June 15, 2011— The latest statistics show that 37 percent of adults on the Oregon Health Plan are lighting up, which is of grave concern because of the high healthcare costs associated with smokers who may develop lung cancer, emphysema, asthma and other illnesses.

These statistics come from a 2007 Consumer Assessment of Healthcare Providers and Systems (CAPHS) survey of health plan members and is based on self-reported smoking status among clients on fee for service and managed care. It compares with a 13 percent smoking rate among adults who have other insurance, according to Alissa Robbins, communications officer with the Oregon Health Authority.

In 2007, there were 151,000 adult Medicaid participants. Of those, 51,000 reported that they smoked.

A more recent CAPHS survey was conducted in 2010, which includes smoking prevalence, and that data will be available soon, Robbins told The Lund Report.  

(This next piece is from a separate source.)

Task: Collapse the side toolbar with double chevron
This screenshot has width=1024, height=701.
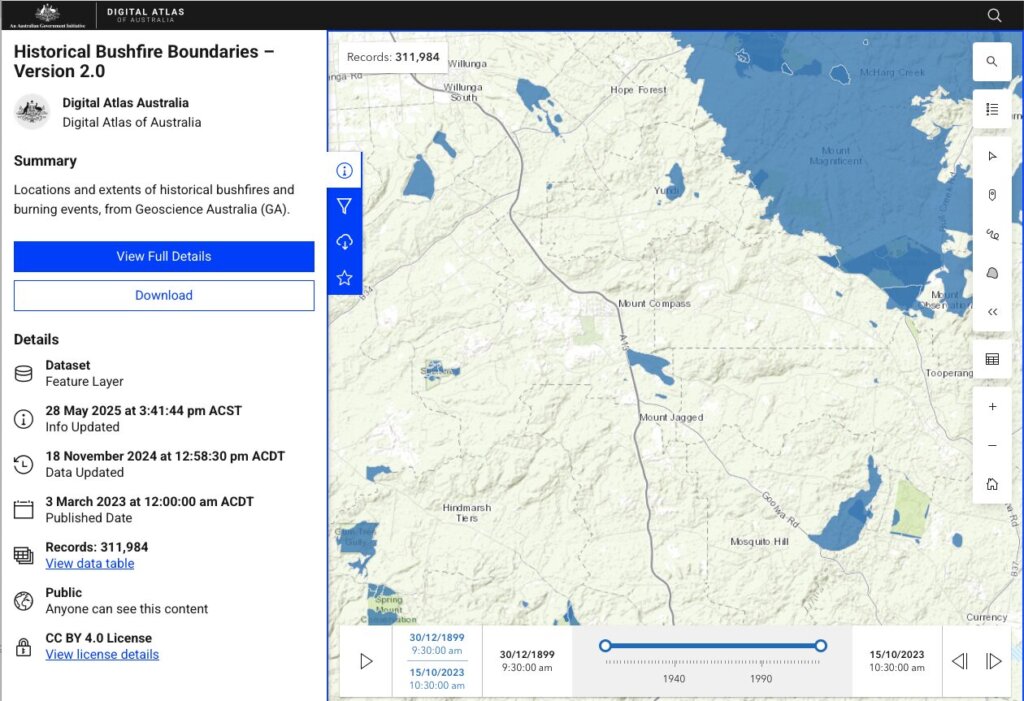Action: coord(992,311)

High tobacco use “drives costs that are not sustainable over the long term,” Jon Pelkey, quality improvement and medical section manager of the Oregon Health Authority, told the medical directors in early May. “This is such a critical issue to get right.”

 
The state’s transformation efforts to create coordinated care organizations, bringing together physical, mental and dental healthcare, won’t succeed unless tobacco prevalence decreases, Cathryn Cushing, who leads the Oregon Public Health Division’s tobacco control integration project, told the medical directors.
 
“We’re sunk” if no action is taken, she said. “We’re going to have to manage the population a lot better than we are right now. We need to throw as much as we can behind this effort. It reduces suffering in families, and it will eventually reduce costs to have a healthier population to deal with.”
 
With the economy waning, more people have come into the Oregon Health Plan, many of them smokers, said Dr. Lyle Jackson, president of Mid Rogue Valley Independent Physician Association. “We’re getting people all the time who’ve never been in managed care. They’re the working poor. They’re more likely to be smoking than a disabled child.”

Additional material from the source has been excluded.